Changing syslog to use TLS

By default, the PowerSC GUI server sends messages to the syslog logging server by using the standard syslog port (UDP 514). You can configure syslog to use TLS if needed.

1. On the syslog logging server, perform the following steps:
   1. Check to see whether the two rsyslog-gnutls prerequisites are installed:

      yum list rsyslog-gnutls.ppc64le
      yum list gnutls-utils.ppc64le

   2. Install the rsyslog-gnutls prerequisites if they are not already installed:

      yum install rsyslog-gnutls.ppc64le
      yum install gnutls-utils.ppc64le 

   3. Enter the following command to create a private key for the self-signed CA certificate:
      certtool --generate-privkey --outfile ca-key.pem
   4. Enter the following commands to create private keys and certificates. Provide the details for the certificate as needed.

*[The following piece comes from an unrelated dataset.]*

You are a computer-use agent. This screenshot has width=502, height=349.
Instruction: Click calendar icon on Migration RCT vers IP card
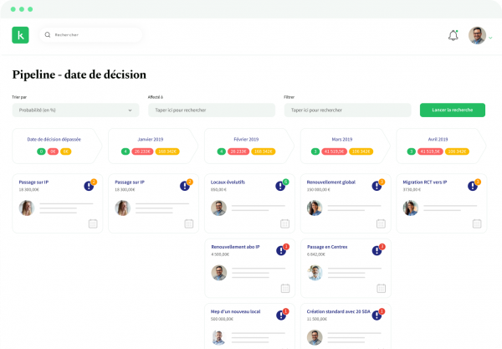(x=476, y=223)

See https://www.rsyslog.com/doc/tutorials/tls.html#ca-certificate for guidance.
      Note: In the Extension section, answer Y to the "Does the certificate belong to an authority?" question. You can answer N to the other questions, the answers are not significant to the task.

      
      certtool --generate-self-signed --load-privkey ca-key.pem --outfile ca.pem
      certtool --generate-privkey --outfile key.pem
      certtool --generate-request --load-privkey key.pem --outfile request.pem
      certtool --generate-certificate --load-request request.pem --outfile cert.pem 
           --load-ca-certificate ca.pem --load-ca-privkey ca-key.pem 

   5. Edit the /etc/rsyslogd.conf file and add the following lines. See Configuring TLS-encrypted remote logging for configuration guidance.

      global(
        DefaultNetstreamDriverCAFile="/etc/pki/ca-trust/source/anchors/ca.pem"
        DefaultNetstreamDriverCertFile="/etc/pki/ca-trust/source/anchors/cert.pem"
        DefaultNetstreamDriverKeyFile="/etc/pki/ca-trust/source/anchors/key.pem"
      )
      # TCP listener
      module(
        load="imtcp"
        StreamDriver.AuthMode="x509/name"
        StreamDriver.Mode="1"
        StreamDriver.Name="gtls"
      )
      # Start up listener at port 514
      input(
        type="imtcp"
        port="514"
      )

   6. Stop and restart rsyslog, and tail /var/log/messages to confirm that it restarted.

      systemctl stop rsyslog
      systemctl start rsyslog 
      tail -f /var/log/messages

2. On the PowerSC GUI server, which is the syslog client:
   1. Import the syslog server's certificate into the PowerSC GUI server:

      /opt/powersc/uiServer/bin/import_certificate.sh <hostname> 514 

   2. Generate a server certificate .PEM file for the PowerSC GUI server:

      keytool -keystore "/etc/security/powersc/uiServer/serverKeystore.p12" 
      -exportcert -alias psc_server -rfc -file "/etc/pki/ca-trust/source/anchors/psc_server_cert.pem"

   3. Press Enter when asked for a password.
   4. Copy (scp) the /etc/pki/ca-trust/source/anchors/psc_server_cert.pem file to the syslog server.
3. On the syslog server:
   1. Concatenate the /etc/pki/ca-trust/source/anchors/psc_server_cert.pem file to all_ca.pem:

      cd /etc/pki/ca-trust/source/anchors/
      cat ca.pem psc_server_cert.pem > all_ca.pem

   2. Change /etc/rsyslogd.conf to specify the all_ca.pem file and the PowerSC GUI server:

      DefaultNetstreamDriverCAFile="/etc/pki/ca-trust/source/anchors/all_ca.pem"
      :
      PermittedPeer=["your-powersc-server.com"]

4. Specify the syslogProtocol protocol as TLS, as described in pscuiserverctl command.